Por Juan Fernández Labbé
Agencia Uno.

Los resultados de la CASEN 2022 recientemente dados a conocer traen buenas noticias y también grandes desafíos. La primera buena noticia es la caída en el porcentaje de población que se ubica bajo la línea de pobreza monetaria extrema y no extrema, así como bajo el punto de corte de pobreza multidimensional, alcanzando cifras inéditas (6,5% para monetaria y 16,9% para multidimensional).

La segunda buena noticia es que la política pública demuestra eficacia, pues la acción del Estado (principalmente subsidios y transferencias) logra impactar de modo significativo en el marco de procesos de redistribución social de los ingresos. Es decir, no es una hipotética mano invisible del mercado la que logra estos resultados, sino que una mano visible y trazable de recursos públicos que operan redistributivamente. Y una tercera buena noticia es que, si bien no se acentúa, al menos sigue la tendencia de reducción de brechas entre las zonas urbanas y rurales.

Los desafíos son de distinto orden. En primer lugar, existen brechas que continúan siendo relevantes respecto de algunos grupos de la población: la pobreza es mayor en las mujeres, en los indígenas, y en los nacidos en el extranjero. Es decir, en la distribución de la riqueza social se sigue castigando por factores adscriptos que no dicen relación con las capacidades de las personas, sino que con su contexto y los mecanismos de discriminación que operan en la sociedad. Esto desafía a la política social a profundizar en medidas que promuevan el cierre de estas brechas, con pertinencia de género e intercultural.

En segundo lugar, si la acción del Estado a través de subsidios y transferencias ha dado resultados en el corto plazo, el desafío es dar algunos pasos más allá de dichas medidas para que los resultados sean sostenibles en el tiempo e intergeneracionales. El riesgo de la autocomplacencia sobre estos resultados es creer que la receta de las transferencias monetarias de la mano de la focalización es la solución por sí sola, sin ir acompañada de otras medidas que son las que podrían darle permanencia en el tiempo y que son tan profundas como las raíces estructurales de la pobreza y de la desigualdad.

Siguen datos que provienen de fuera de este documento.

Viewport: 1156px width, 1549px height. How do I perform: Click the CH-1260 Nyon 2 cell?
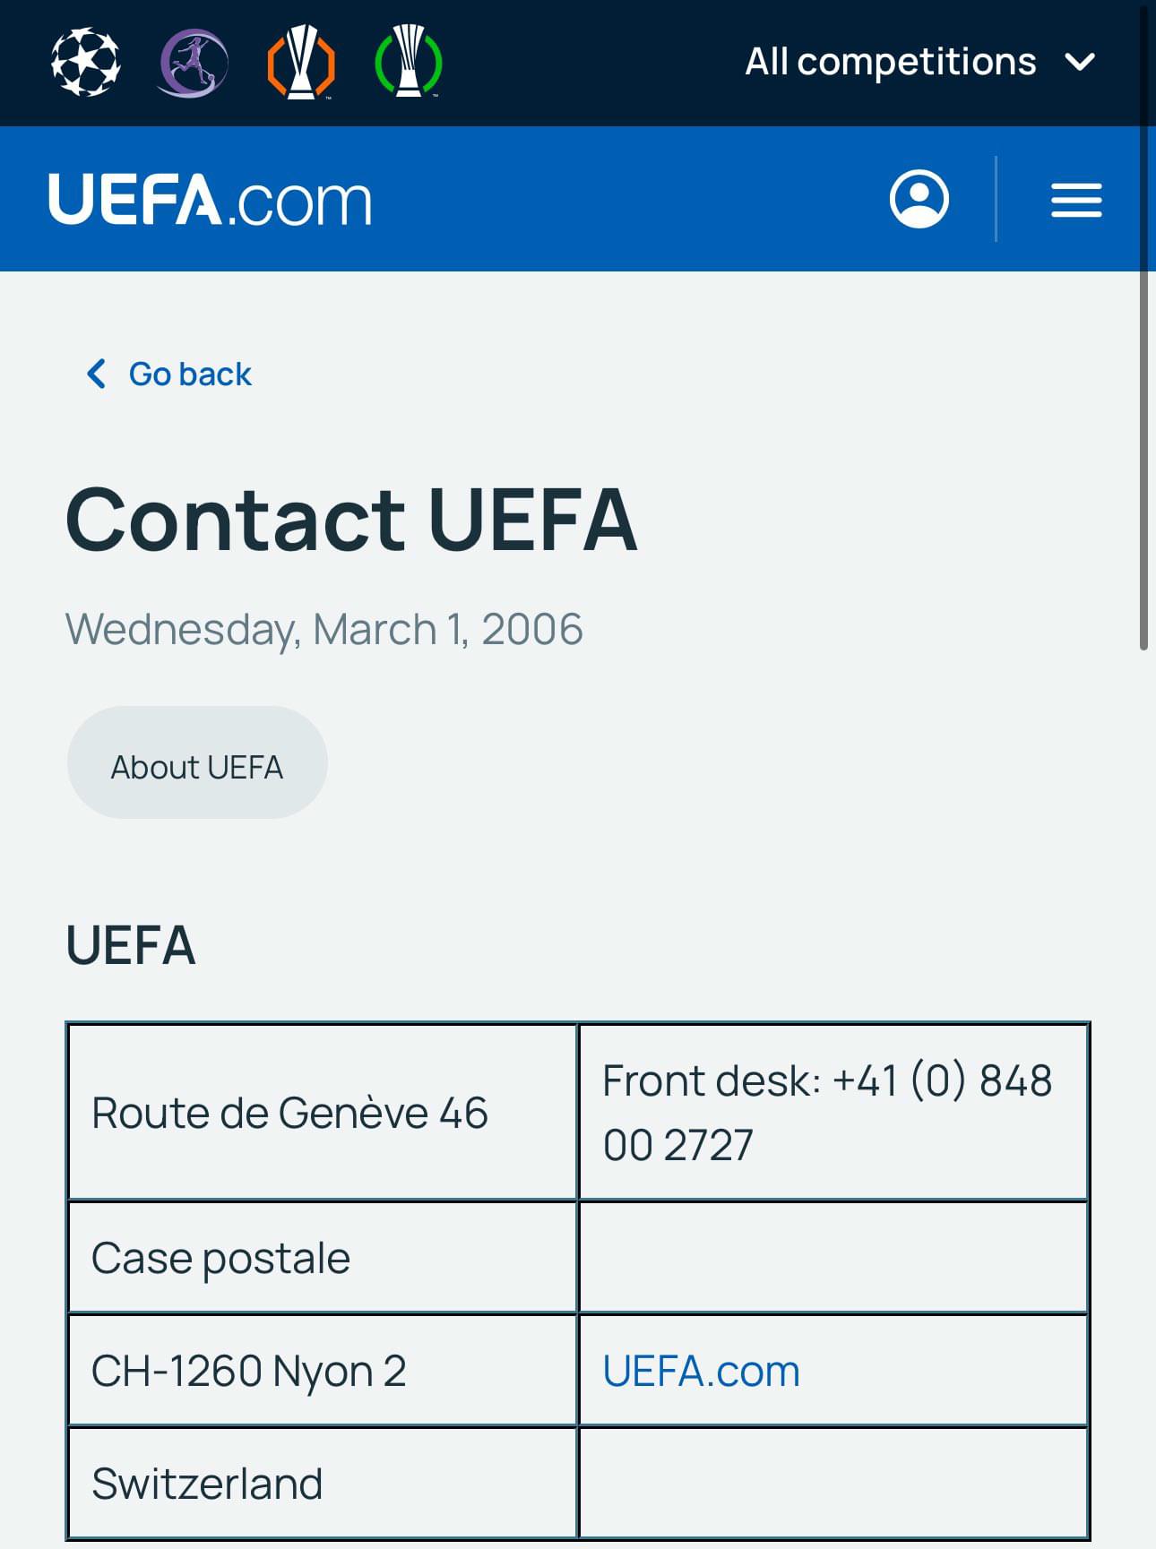pos(323,1371)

Como afirmaba un ex Secretario Ejecutivo de Cepal “la evidencia estadística demuestra que los efectos redistributivos del gasto público social son más importantes cuanto mayor es la cobertura de los servicios sociales; en otras palabras, que la mejor focalización es una política universal” (Ocampo, 2008).

Piketty (2021), en su análisis histórico de la igualdad/desigualdad, concluye que “la reducción de las desigualdades (…) es sobre todo el resultado del auge del Estado social, el establecimiento de una cierta igualdad de acceso a bienes fundamentales, como la educación y la sanidad, y el desarrollo de una fiscalidad muy progresiva sobre las rentas altas y la riqueza” (p. 57).

Es decir, mayores impuestos a los grupos de mayores ingresos, para una redistribución en áreas sensibles como salud, educación y pensiones, que mejoran las condiciones de vida de la población, especialmente de los grupos pobres, junto con permitirles una base desde la cual desplegar autónomamente sus proyectos vitales. Sobre esa base, la promoción de mercados laborales dinámicos y con condiciones de trabajo dignas es la otra parte fundamental. Ambas partes son necesarias.

Hablar de protección social, de derechos sociales y de cohesión social, cobra más valor en nuestro país ahora, en que celebramos las mejoras expresadas por los indicadores de la Casen 2022, pero sabemos que para que esta “foto” se convierta en procesos que le cambien la vida de modo sostenible a los niños y niñas, adolescentes y jóvenes, mujeres y adultos mayores, se requiere de un abordaje articulado e integral, que avance de modo simultáneo en reducir pobreza y disminuir desigualdades en los distintos ámbitos de la vida, un pacto social orientado al bienestar general.